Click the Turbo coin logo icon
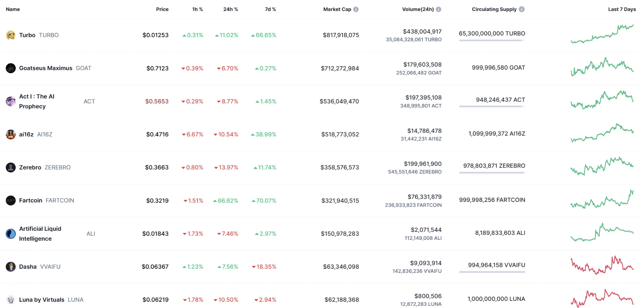 click(11, 35)
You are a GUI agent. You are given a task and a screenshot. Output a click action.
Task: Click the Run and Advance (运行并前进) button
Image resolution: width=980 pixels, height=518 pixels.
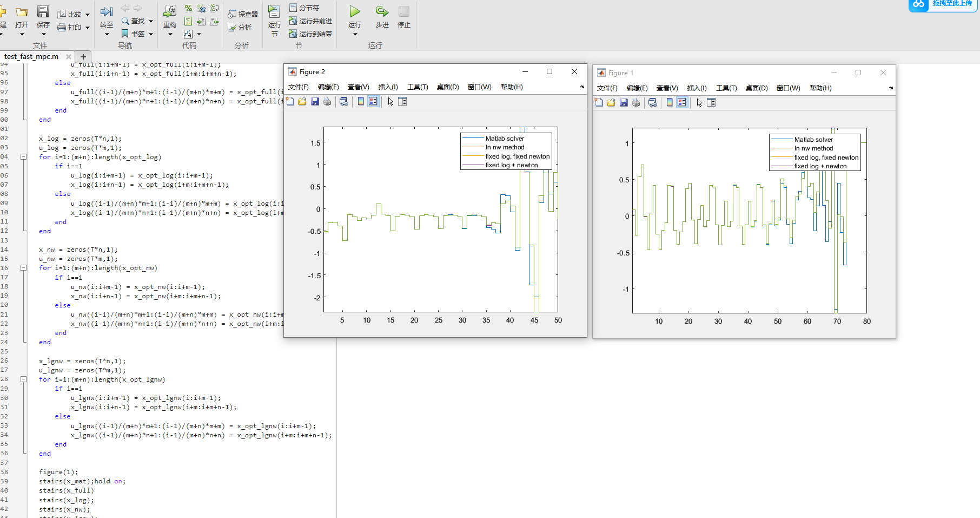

__________________________________________________

Leave the pictures out and write out every entry exactly as given.

Click the Turbo coin logo icon
 click(11, 35)
You are a GUI agent. You are given a task and a screenshot. Output a click action.
Task: Click the Run and Advance (运行并前进) button
Image resolution: width=980 pixels, height=518 pixels.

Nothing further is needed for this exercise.